The conversation about the Uvalde shooting has now moved in two directions — one toward the politics, focused on the annual National Rifle Association gathering in Houston and the divergent reactions of Senators Ted Cruz and John Cornyn among other developments; the other toward frustration around the actual story of the Uvalde developments that led to the deaths of so many children and what appears to be a slow response from law enforcement.
There is less focus, of course, on the actual process of grieving — because that is the hardest aspect of this, and the area where we have so little to offer as a culture.
Frustrated onlookers urged police officers to charge into the Texas elementary school where a gunman’s rampage killed 19 children and two teachers, witnesses said Wednesday, as investigators worked to track the massacre that lasted upwards of 40 minutes and ended when the 18-year-old shooter was killed by a Border Patrol team.
“Go in there! Go in there!” nearby women shouted at the officers soon after the attack began, said Juan Carranza, 24, who saw the scene from outside his house, across the street from Robb Elementary School in the close-knit town of Uvalde. Carranza said the officers did not go in.
Javier Cazares, whose fourth grade daughter, Jacklyn Cazares, was killed in the attack, said he raced to the school when he heard about the shooting, arriving while police were still gathered outside the building.
Upset that police were not moving in, he raised the idea of charging into the school with several other bystanders.
“Let’s just rush in because the cops aren’t doing anything like they are supposed to,” he said. “More could have been done.”
“They were unprepared,” he added…
Department of Public Safety Director Steve McCraw told reporters that 40 minutes to an hour elapsed from when Ramos opened fire on the school security officer to when the tactical team shot him, though a department spokesman said later that they could not give a solid estimate of how long the gunman was in the school or when he was killed.
Department of Public Safety officials previously said an armed school officer confronted Ramos as he arrived at the school.

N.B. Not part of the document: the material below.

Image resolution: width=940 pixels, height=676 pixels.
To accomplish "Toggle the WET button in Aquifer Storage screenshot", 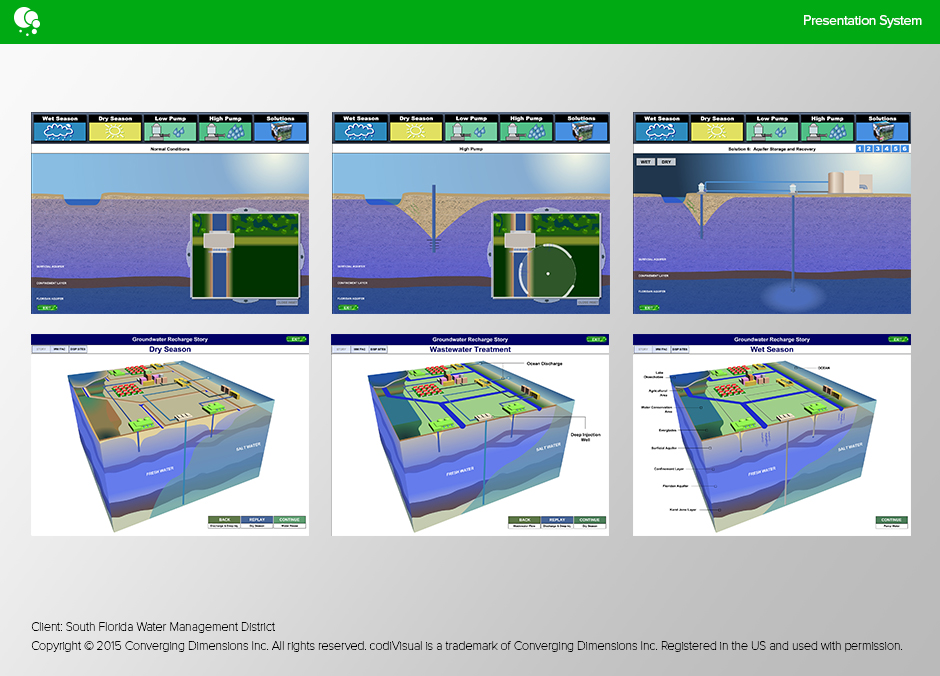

Mr. Escalon said Thursday that information was incorrect and no one encountered Ramos as he arrived at the school. “There was not an officer readily available and armed,” Mr. Escalon said.
Ramos shot his grandmother Tuesday morning and drove her truck to Robb Elementary School, crashing the vehicle into a nearby ditch at 11:28 a.m., according to the timeline laid out by Mr. Escalon. He then began shooting at people at a funeral home across the street, prompting a 911 call reporting a gunman at the school at 11:30. Ramos climbed a chain-link fence about 8 feet high onto school grounds and began firing before walking inside, unimpeded, at 11:40. The first police arrived on the scene at 11:44 and exchanged gunfire with Ramos, who locked himself in a fourth-grade classroom. There, he killed the students and teachers.
A Border Patrol tactical team went into the school an hour later, around 12:40 p.m., and was able to get into the classroom and kill Ramos, Mr. Escalon said.
DPS Lt. Chris Olivarez’s explanation of why is unsatisfactory to say the least:
“The active shooter situation, you want to stop the killing, you want to preserve life, but also one thing that – of course, the American people need to understand — that officers are making entry into this building. They do not know where the gunman is. They are hearing gunshots.
“They are receiving gunshots. At that point, if they proceeded any further not knowing where the suspect was at, they could’ve been shot, they could’ve been killed, and that gunman would have had an opportunity to kill other people inside that school.”
The BORTAC officer who ultimately killed the shooter obviously had a different attitude:
Peggy Noonan has more thoughts:
We underestimate how demoralizing these shootings are. They hurt our faith in America (why can’t we handle this?) and the future (what will it be like if this continues?). And there’s the new part of the story that is disturbing, this sense—we’ve had it before—that the police reliably come to the scene but they’ve got some kind of process or procedure that keeps them from fighting their way to the actual site of the shooting. Parents were massing at the school in Uvalde and screaming, “Go in, go in!” They themselves would have, and were possibly stopped. This aspect of the story is not yet clear but you can’t see the emerging videos and not think something went very wrong.
I love cops because I love John Wayne. (Joan Didion: “John Wayne was supposed to give the orders. ‘Let’s ride,’ he said . . . ’ Forward ho.’ ” ) If they’re not John Wayne—commonsensical, gutsy, quick, able to size up the situation—I don’t think I love them. I don’t think anyone else does, either.